Mi Destino Perdido

Lo llaman buscar el amor en el trabajo algo poco serio. Pero yo no lo buscaba. Me encontró a mí. Y no en la forma de un colega galante con una taza de café y corbata, sino en la figura de un hombre silencioso en un Mazda negro esperando en la cola para repostar. Yo trabajaba en una gasolinera.

Al principio solo miraba en silencio. Luego empezó a sonreír. Y después, parecía que había aprendido mi horario y solo venía cuando yo estaba de turno. Me llamaban Elena. Tenía 33 años. Era una chica de armas tomar: rubia platino, atrevida, franca, con carácter forjado en un ambiente masculino. Y él… él era distinto. 42 años, ojos del color del cielo de febrero, hombros que podrían derribar muros. Y una sonrisa… cálida, tranquila, algo juvenil.

Se llamaba Ignacio. Vivía en una casa cerca de la gasolinera, con su hijo y un perro llamado Roco. El hijo, de un matrimonio anterior. Su esposa los había dejado a ambos. No trabajaba. Era rentista, recibía dinero de cuatro pisos heredados de su abuela y simplemente vivía. Viajaba, paseaba, descansaba.

Un día, se acercó a la bomba y dijo: “Vamos, te mostraré una ciudad de la que te enamorarás”. Luego fue otra ciudad. Y otra más. Bebíamos cerveza en cafés medio vacíos, viajábamos a hoteles costeros en temporada baja, dormíamos bajo el sonido de las olas, paseábamos por mercados en Barcelona y Granada, escuchábamos jazz en Madrid.

Me enamoré. Me perdí completamente en él. Yo, que siempre había mantenido mi independencia y no creía en formalidades, a los tres meses ya vivía con él. No formalizamos nada, simplemente estábamos juntos.

Al principio hablaba de tener un hijo. Soñaba. Me imaginaba paseando los tres: él, yo y el pequeño. Pero Ignacio fue categórico. Dijo que ya había cumplido con la paternidad y que no se comprometería una segunda vez. Y, lo principal, que los hijos interferían con la libertad.

“No podrás volar a París un fin de semana embarazada, Elena, y luego con un carrito por las aceras. Eso no sería vida, sería un cautiverio”. Lo decía con una tranquilidad y seguridad tales que, como hipnotizada, comencé a temer al futuro niño.

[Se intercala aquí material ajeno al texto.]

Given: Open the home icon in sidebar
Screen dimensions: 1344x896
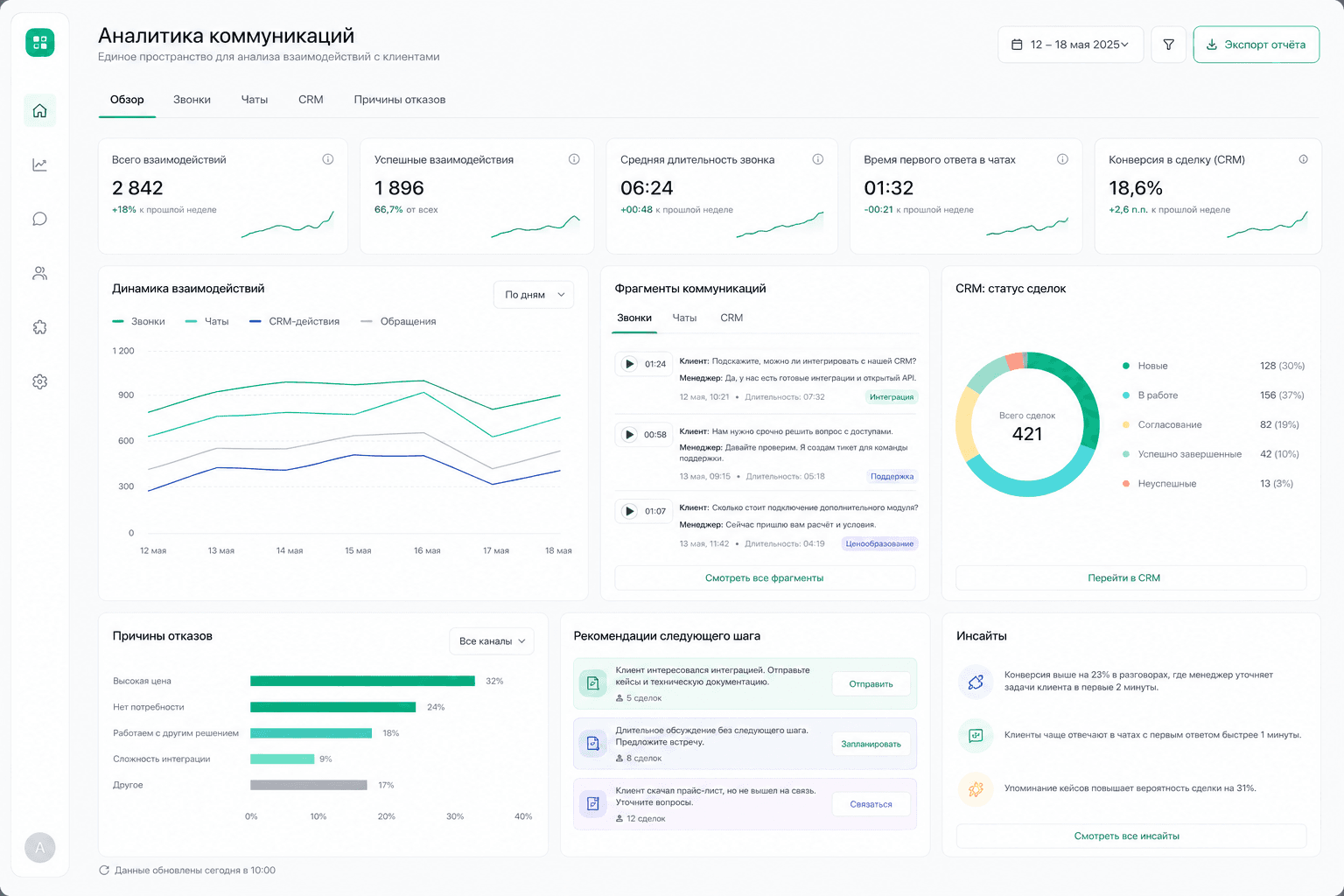Looking at the screenshot, I should tap(39, 110).
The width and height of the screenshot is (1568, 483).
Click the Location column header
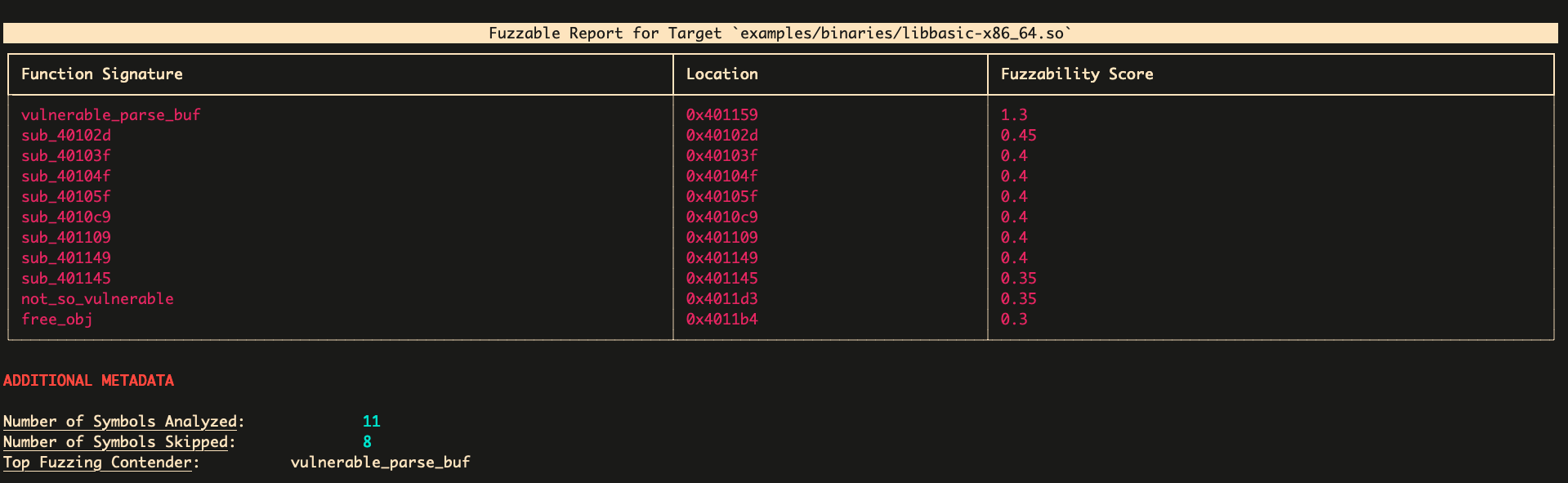721,74
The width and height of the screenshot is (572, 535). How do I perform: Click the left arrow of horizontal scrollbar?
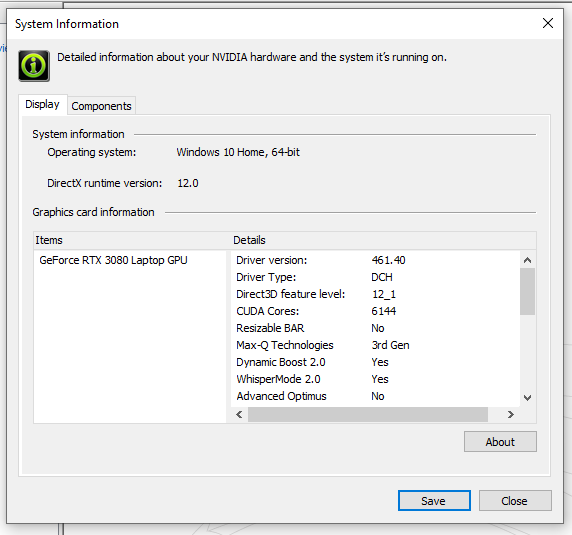coord(239,415)
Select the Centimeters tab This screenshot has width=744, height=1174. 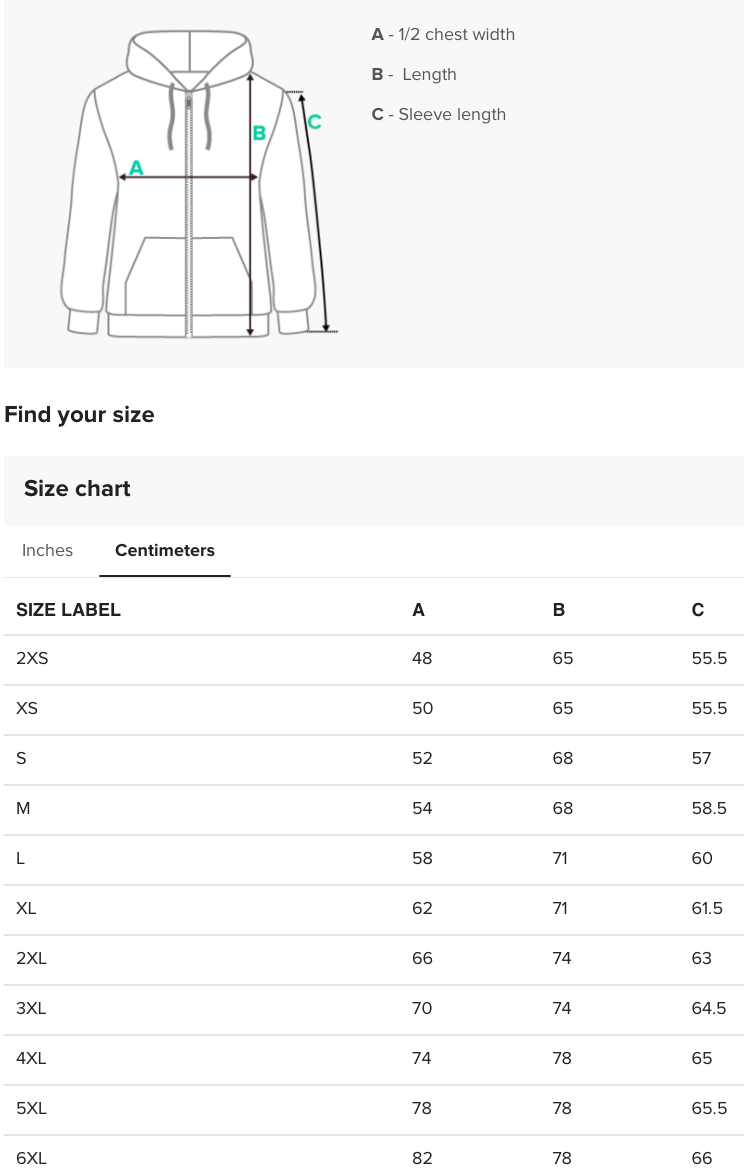pos(165,551)
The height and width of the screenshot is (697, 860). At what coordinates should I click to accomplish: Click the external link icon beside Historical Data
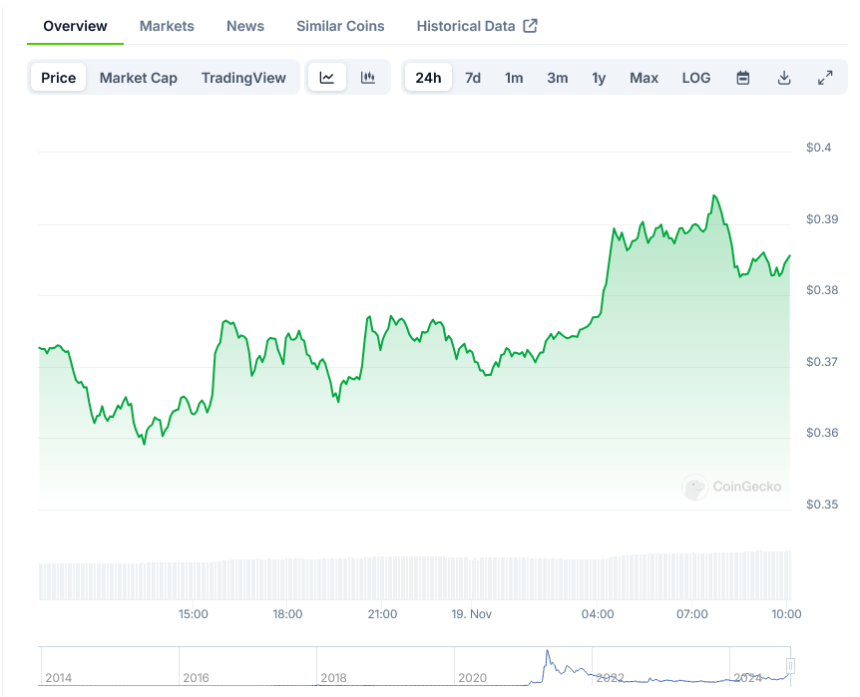point(530,26)
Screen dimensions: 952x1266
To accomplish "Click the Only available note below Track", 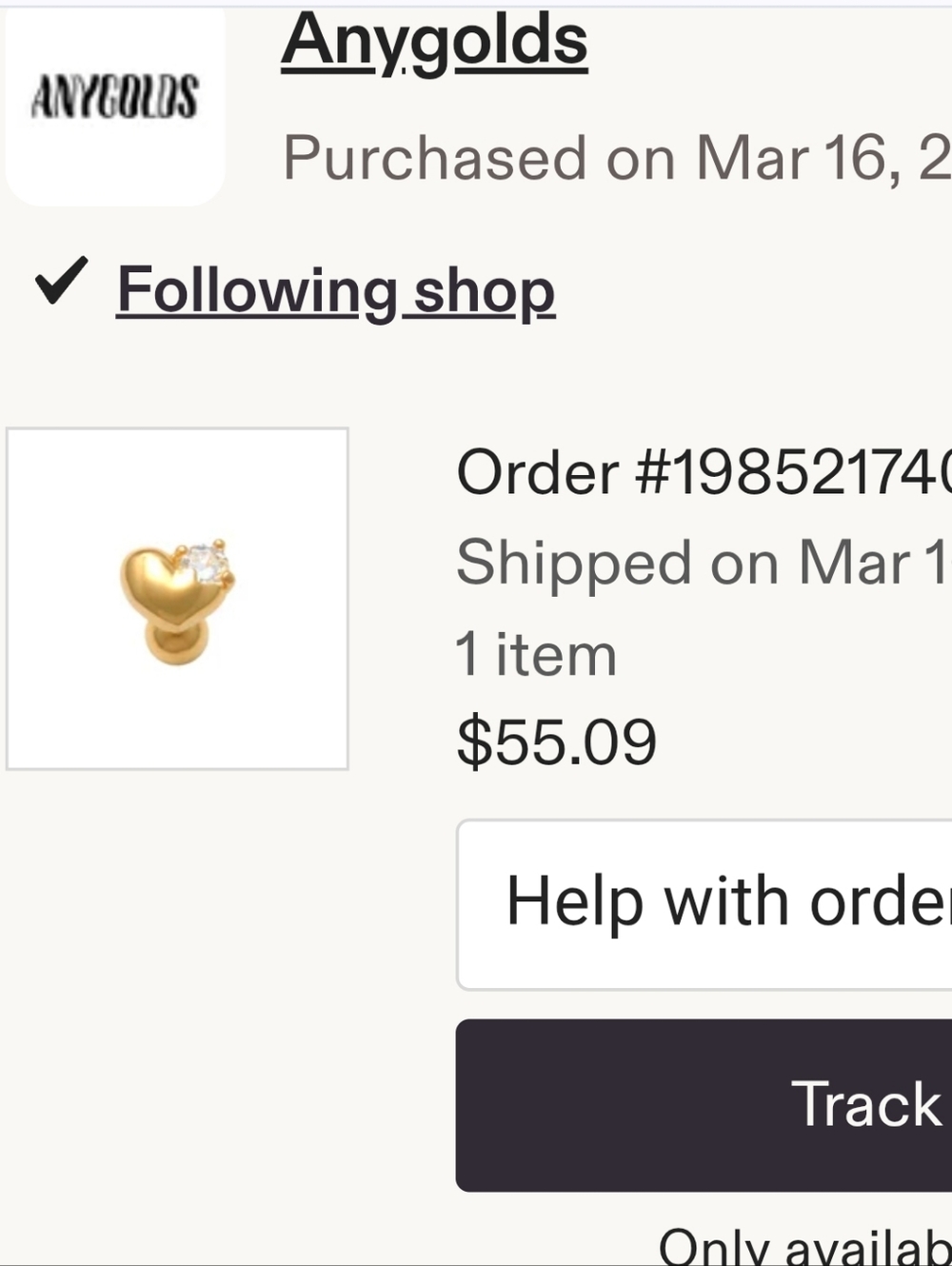I will click(805, 1245).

Así pasaron los años. Me convertí en la sombra perenne de su vida sin preocupaciones. Cocinaba, planchaba, compraba sus quesos favoritos, reía en el momento adecuado, mientras él… él cada vez veía más fútbol, hojeaba perezosamente el periódico y decía que yo era “la indicada”.

Su hijo creció. Al principio me despreciaba. Luego empezó a mirarme con interés. Y finalmente trajo a casa a una chica, tal como yo era hace seis años. Joven, brillante, rubia. Se quedaba a dormir en nuestra casa, se reía de mis chistes, me llamaba “Elena”.

La veía y entendía todo. Quería gritarle: “¡Corre! No dejes pasar tu vida como yo. No te diluyas, no pierdas tu voz, no abandones tus sueños. Tú aún puedes cambiar todo”.

¿Y yo? Yo ya no creo. Tengo 39 años. No tengo hijos. Dejé mi trabajo, perdí a mis amigos, perdí a mis padres. Solo quedamos Ignacio, Roco y un amor oxidado que hace tiempo se convirtió en una costumbre.

Él sigue sin trabajar. Sigue recolectando la renta de los pisos, sigue bebiendo cerveza cada noche. Y yo, sigo poniéndole el plato de ensalada y esperando. Esperando sentir que aún no todo está perdido. Pero eso es una autoengañarse.

A veces, por la noche, mientras él duerme, salgo al balcón y miro al cielo. Y pienso que si uno lo desea con mucha fuerza, es posible cambiarlo todo. Pero es tarde. Ya demasiado tarde.